WHAT YOU HAVE TO DO: In the Chemnitz article, rewrite the passage starting with "Images of neo-Nazis" and going on through "students from abroad.", substituting "news" for "headlines".

TEXT EXCERPT:
╭──

German City’s Mayor Seeks to Reassure Foreign Students

A woman kneels in front of candles and flowers Friday at the scene of an earlier altercation in Chemnitz, Germany. Photo: Jens Meyer / Associated Press
A woman kneels in front of candles and flowers Friday at the scene of an earlier altercation in Chemnitz, Germany. Photo: Jens Meyer / Associated Press

CHEMNITZ, Germany — Days after a street killing sparked violent anti-migrant protests, the mayor of Chemnitz sought Friday to reassure foreign visitors, students and investors that the eastern German city is safe, even as authorities prepared for further demonstrations at the weekend.

Images of neo-Nazis shouting “foreigners out” and performing the stiff-armed ‘Hitler salute’ during a protest Monday made headlines far beyond Germany, prompting concern among businesses and the city’s University of Technology, which has a large share of students from abroad.

╰──

DATASET EXCERPTS:
╭──

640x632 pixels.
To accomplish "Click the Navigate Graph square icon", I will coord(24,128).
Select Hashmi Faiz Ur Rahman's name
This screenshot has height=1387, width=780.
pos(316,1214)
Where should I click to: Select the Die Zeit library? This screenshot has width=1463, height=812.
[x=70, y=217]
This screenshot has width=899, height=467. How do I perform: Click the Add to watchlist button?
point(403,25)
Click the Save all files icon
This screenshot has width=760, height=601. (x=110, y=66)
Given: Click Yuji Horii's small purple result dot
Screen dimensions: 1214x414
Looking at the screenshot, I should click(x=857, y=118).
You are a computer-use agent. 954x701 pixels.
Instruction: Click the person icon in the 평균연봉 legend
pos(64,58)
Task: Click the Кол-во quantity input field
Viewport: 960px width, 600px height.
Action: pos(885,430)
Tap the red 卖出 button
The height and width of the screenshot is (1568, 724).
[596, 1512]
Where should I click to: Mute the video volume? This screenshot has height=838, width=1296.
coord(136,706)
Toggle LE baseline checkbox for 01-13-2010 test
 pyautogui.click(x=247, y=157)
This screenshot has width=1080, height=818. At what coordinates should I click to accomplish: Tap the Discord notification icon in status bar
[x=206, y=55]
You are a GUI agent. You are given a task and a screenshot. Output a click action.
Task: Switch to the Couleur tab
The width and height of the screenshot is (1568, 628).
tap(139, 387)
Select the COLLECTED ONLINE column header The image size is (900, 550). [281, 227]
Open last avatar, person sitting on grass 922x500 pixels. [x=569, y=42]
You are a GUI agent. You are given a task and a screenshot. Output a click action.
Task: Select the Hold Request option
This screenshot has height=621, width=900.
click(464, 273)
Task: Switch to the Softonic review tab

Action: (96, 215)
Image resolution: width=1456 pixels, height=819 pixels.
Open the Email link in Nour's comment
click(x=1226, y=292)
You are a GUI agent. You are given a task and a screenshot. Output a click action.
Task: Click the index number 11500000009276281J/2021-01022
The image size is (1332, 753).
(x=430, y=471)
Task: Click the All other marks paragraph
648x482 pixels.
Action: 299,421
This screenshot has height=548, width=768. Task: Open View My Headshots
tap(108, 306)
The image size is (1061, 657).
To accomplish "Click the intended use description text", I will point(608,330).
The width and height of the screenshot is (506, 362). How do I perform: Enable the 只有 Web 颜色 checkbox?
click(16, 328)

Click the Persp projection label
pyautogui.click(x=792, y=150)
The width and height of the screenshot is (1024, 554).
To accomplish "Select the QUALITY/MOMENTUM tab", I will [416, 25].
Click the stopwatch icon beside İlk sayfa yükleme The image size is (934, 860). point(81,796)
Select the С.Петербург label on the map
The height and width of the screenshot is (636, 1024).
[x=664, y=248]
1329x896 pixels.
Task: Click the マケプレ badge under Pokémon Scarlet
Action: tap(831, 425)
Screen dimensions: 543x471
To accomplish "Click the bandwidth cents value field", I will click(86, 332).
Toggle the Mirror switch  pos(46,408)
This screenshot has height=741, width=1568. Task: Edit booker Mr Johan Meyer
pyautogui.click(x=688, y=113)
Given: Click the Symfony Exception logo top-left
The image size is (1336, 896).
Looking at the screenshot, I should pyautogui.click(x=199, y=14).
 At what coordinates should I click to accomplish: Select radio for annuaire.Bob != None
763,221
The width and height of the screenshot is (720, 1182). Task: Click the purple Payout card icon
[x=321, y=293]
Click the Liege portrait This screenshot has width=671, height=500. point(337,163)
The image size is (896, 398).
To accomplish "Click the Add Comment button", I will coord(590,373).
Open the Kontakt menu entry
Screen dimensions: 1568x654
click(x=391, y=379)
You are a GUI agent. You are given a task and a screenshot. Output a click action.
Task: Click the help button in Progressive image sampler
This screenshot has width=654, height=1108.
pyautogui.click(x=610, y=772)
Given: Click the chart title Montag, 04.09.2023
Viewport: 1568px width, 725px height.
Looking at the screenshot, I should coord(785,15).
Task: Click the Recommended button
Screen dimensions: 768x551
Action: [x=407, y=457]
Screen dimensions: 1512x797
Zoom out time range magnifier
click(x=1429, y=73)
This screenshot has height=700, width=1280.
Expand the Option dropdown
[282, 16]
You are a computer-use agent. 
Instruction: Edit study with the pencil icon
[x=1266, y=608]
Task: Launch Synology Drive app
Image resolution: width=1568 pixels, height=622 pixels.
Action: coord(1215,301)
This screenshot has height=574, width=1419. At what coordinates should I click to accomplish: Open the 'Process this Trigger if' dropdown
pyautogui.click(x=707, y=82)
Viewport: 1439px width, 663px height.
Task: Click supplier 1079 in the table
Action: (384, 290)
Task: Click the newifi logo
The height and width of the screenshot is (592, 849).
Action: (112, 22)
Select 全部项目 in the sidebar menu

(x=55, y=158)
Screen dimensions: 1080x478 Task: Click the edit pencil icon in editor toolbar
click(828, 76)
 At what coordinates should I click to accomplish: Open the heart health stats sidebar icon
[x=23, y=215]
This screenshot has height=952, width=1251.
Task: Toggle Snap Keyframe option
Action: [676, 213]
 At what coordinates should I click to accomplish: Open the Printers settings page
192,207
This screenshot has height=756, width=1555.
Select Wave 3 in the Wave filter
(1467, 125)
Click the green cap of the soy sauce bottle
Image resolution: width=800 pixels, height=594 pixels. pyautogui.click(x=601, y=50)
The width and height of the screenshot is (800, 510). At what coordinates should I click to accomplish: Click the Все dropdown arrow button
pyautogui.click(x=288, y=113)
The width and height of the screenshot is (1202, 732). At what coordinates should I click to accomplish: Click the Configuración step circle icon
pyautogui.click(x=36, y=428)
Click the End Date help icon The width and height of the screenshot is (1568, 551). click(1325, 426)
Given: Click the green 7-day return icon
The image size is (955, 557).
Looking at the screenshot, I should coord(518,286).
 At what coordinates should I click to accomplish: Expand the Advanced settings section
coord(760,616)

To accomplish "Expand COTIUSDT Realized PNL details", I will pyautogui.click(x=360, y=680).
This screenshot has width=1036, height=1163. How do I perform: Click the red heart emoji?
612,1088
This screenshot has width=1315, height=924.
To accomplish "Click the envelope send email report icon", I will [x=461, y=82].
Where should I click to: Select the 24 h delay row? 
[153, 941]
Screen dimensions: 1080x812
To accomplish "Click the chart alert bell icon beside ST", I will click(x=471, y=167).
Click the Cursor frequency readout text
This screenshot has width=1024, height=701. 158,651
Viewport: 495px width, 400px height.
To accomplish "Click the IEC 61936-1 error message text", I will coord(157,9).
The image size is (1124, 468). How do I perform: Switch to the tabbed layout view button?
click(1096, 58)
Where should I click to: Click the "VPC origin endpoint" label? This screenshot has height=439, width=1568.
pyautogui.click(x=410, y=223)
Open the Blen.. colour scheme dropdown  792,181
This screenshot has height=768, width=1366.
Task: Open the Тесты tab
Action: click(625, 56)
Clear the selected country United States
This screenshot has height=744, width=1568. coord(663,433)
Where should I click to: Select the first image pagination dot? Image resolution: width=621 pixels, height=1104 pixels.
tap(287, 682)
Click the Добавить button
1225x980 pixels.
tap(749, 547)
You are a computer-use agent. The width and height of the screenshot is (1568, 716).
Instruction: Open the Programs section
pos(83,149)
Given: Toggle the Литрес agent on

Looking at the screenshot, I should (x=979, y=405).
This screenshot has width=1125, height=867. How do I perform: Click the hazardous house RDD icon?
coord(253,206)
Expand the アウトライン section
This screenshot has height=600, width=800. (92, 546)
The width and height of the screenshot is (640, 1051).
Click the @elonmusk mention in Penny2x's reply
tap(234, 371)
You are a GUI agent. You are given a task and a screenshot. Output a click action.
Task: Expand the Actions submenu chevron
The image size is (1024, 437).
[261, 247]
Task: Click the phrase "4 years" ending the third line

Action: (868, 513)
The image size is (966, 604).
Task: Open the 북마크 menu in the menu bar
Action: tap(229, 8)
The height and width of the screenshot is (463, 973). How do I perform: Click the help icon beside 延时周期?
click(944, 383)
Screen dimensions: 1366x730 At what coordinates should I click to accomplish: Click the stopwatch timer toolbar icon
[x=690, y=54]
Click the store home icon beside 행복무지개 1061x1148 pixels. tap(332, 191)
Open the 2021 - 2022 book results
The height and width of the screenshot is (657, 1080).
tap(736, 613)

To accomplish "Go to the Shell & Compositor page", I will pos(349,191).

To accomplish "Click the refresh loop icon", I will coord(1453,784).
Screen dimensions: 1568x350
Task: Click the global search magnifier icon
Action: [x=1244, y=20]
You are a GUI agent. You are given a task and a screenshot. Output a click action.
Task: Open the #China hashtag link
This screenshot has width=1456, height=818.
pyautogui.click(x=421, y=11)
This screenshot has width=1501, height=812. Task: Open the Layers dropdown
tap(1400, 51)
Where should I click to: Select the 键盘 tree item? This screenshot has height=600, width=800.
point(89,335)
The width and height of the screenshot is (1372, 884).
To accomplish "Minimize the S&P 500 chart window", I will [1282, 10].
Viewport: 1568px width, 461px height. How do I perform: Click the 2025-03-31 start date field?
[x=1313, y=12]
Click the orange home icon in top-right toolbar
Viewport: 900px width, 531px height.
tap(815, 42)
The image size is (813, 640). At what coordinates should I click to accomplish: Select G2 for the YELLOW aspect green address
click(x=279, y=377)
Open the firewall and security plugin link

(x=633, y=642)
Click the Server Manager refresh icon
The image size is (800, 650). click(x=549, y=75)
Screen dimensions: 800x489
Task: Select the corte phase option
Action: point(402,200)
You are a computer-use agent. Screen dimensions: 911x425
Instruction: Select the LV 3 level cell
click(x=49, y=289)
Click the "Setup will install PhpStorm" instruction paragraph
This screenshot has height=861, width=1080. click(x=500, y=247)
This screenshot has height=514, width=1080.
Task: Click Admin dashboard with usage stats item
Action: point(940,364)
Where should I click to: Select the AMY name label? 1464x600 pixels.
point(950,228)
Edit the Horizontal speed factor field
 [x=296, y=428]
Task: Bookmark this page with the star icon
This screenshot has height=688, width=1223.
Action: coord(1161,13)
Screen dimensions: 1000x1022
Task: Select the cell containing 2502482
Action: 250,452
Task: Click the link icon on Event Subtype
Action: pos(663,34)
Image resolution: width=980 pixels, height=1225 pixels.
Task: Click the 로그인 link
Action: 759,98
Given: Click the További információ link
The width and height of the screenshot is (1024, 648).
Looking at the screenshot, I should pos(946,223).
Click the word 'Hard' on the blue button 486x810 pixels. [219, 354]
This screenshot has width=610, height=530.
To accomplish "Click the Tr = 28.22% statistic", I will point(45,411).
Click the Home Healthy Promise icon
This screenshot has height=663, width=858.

╰──

WRITTEN RESPONSE:
Images of neo-Nazis shouting “foreigners out” and performing the stiff-armed ‘Hitler salute’ during a protest Monday made news far beyond Germany, prompting concern among businesses and the city’s University of Technology, which has a large share of students from abroad.